At the time, the schools white paper said this would aim to address “entrenched underperformance, including in literacy and numeracy”. But the funding for the priority areas will not be extended after the end of this month.

Challenge Partners CEO Dr Kate Chhatwal chaired Liverpool’s PEIA board, which consisted of local heads, council officers, the Department for Education (DfE) and the Education Endowment Foundation.

It used its £3.7 million share of the local needs fund to commission programmes to boost attendance and early years speech and language communication.

Councils seek to continue initiatives

Chhatwal said a local organisation is now working with the council to see how the different initiatives might be continued.

Meanwhile in Sandwell in the West Midlands, council papers published ahead of a meeting in January show the area was allocated £2.9 million through the local needs fund to improve maths “in targeted schools”, along with primary and secondary English attainment.

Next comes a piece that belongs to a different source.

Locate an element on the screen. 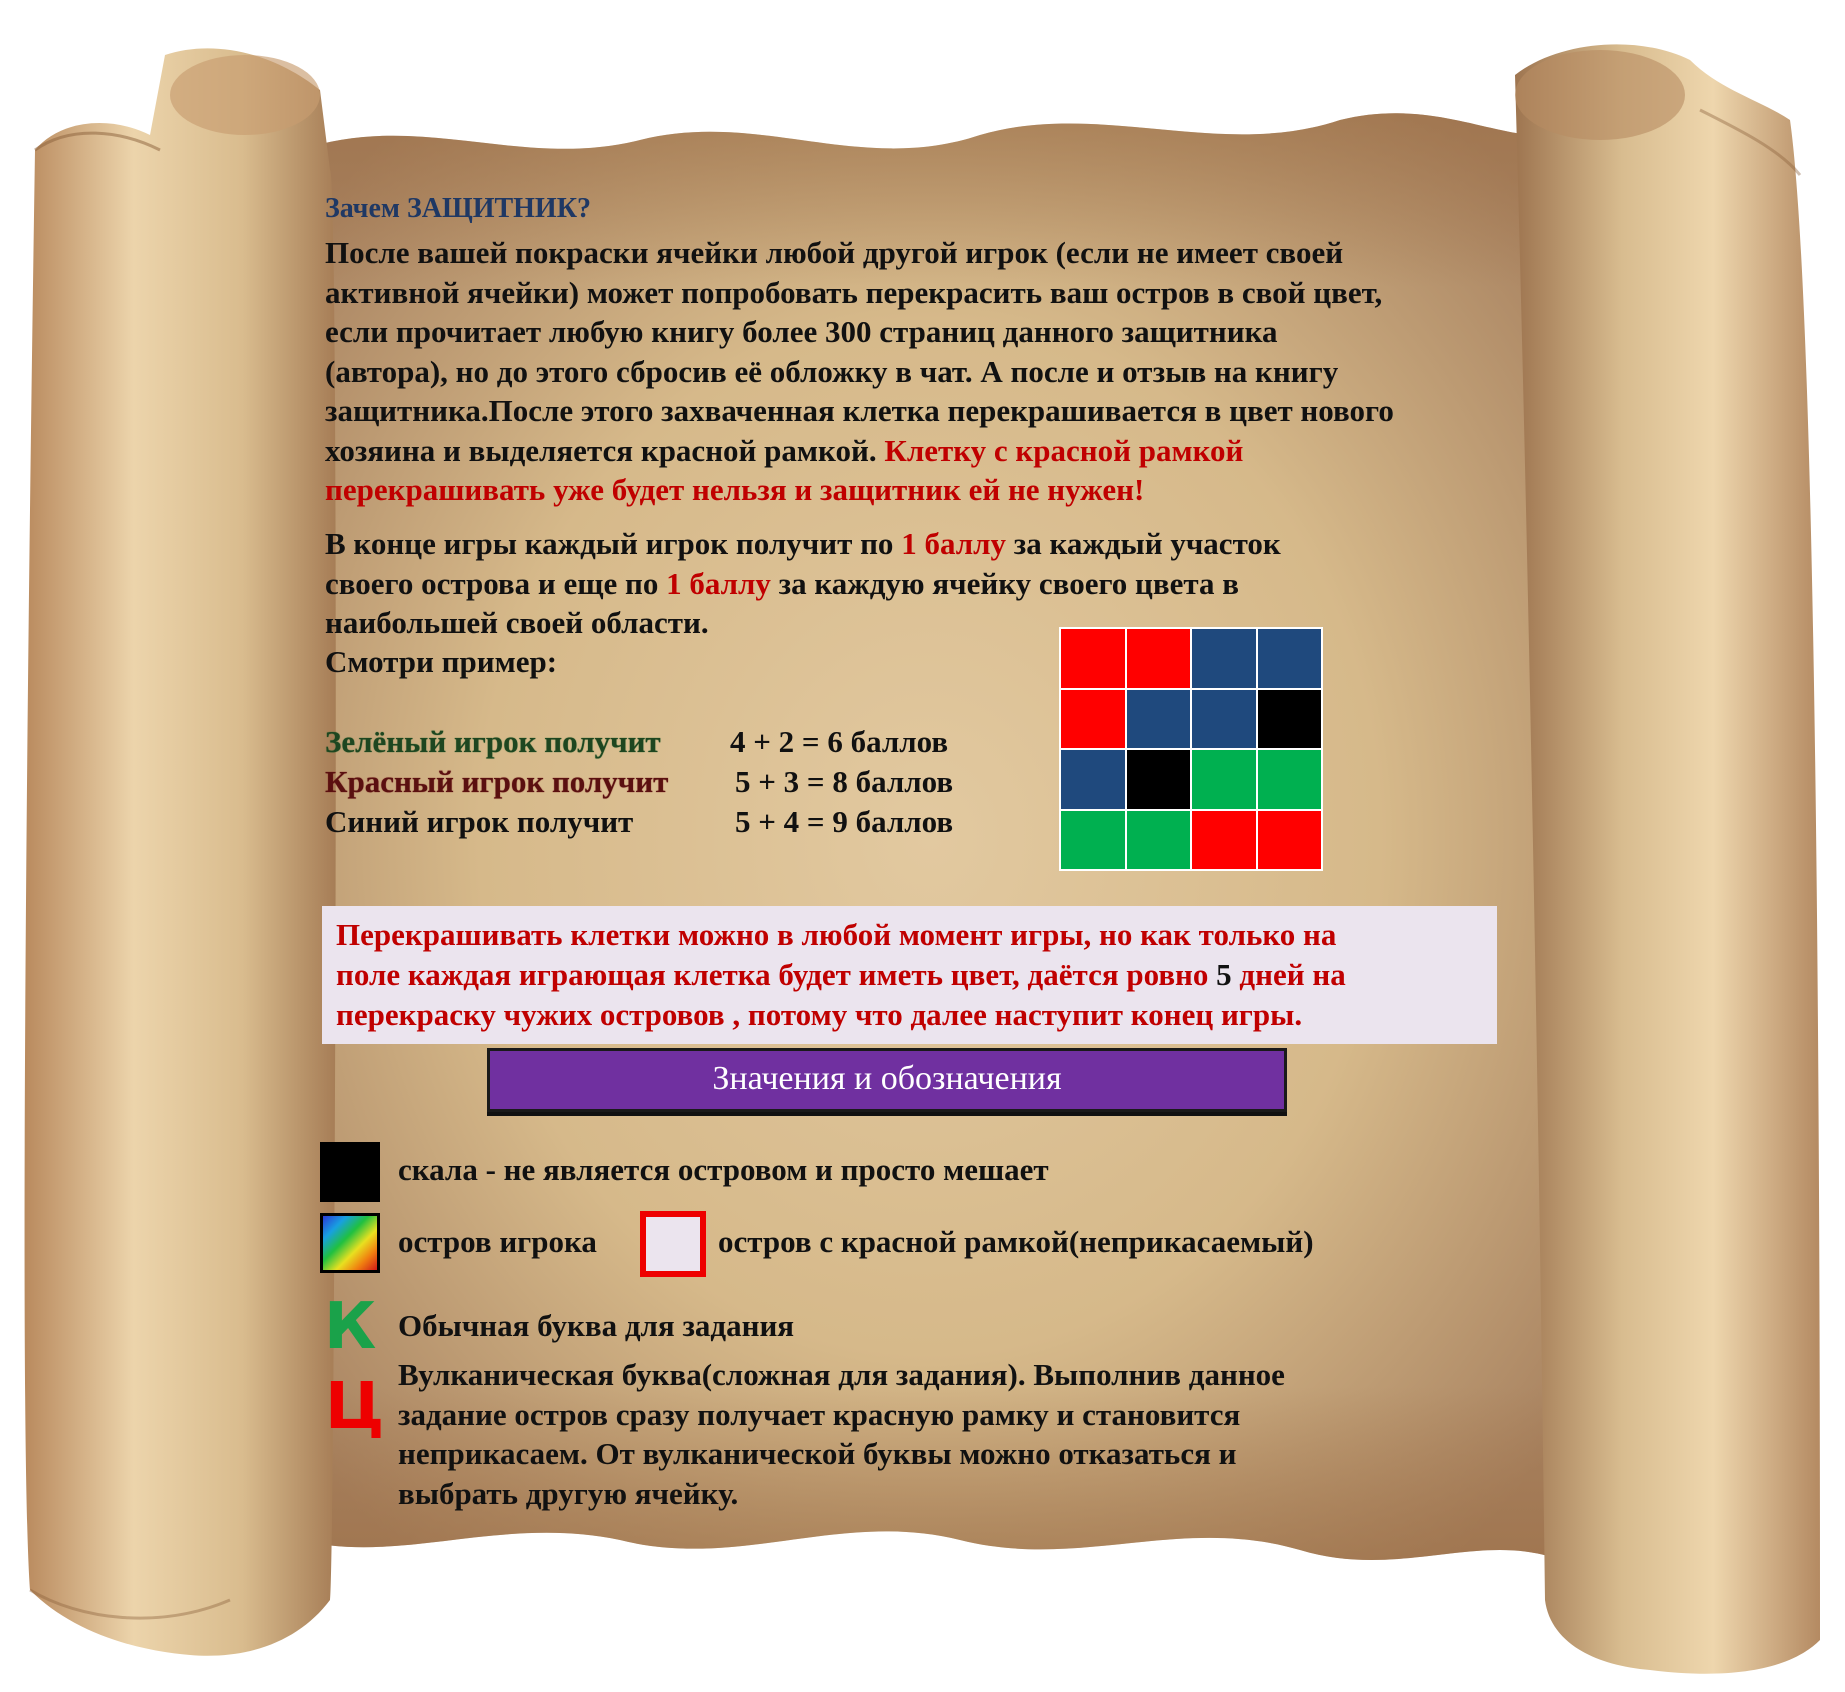 This screenshot has height=1692, width=1845. scoring-text: за каждый участок is located at coordinates (1144, 544).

The authority “will need to consider how development to date could be sustained and how this could continue to be funded and delivered” now that funding is ending.

It was suggested that the council’s school improvement team could “lead on future development, building on that established via the PEIA programme… potentially in collaboration with other local partners”.

But minutes show “the results from schools [have] not been validated yet”, which meant the impact of the PEIA “funding and programme had not been fully calculated”.

Priority schools also had access to the attendance mentoring pilot, which will continue for another three years although it only covers 10 areas. They are also still part of the wider education investment areas, but the government has remained tight-lipped about their future.

Two schemes benefiting these schools – Connect the Classroom and levelling-up retention payments – are continuing, however. A DfE spokesperson highlighted free breakfast clubs and increasing pupil premium funding.

The government’s new school improvement (RISE) teams “will take this further… tackling the biggest challenges as we break down barriers to opportunity”, they added.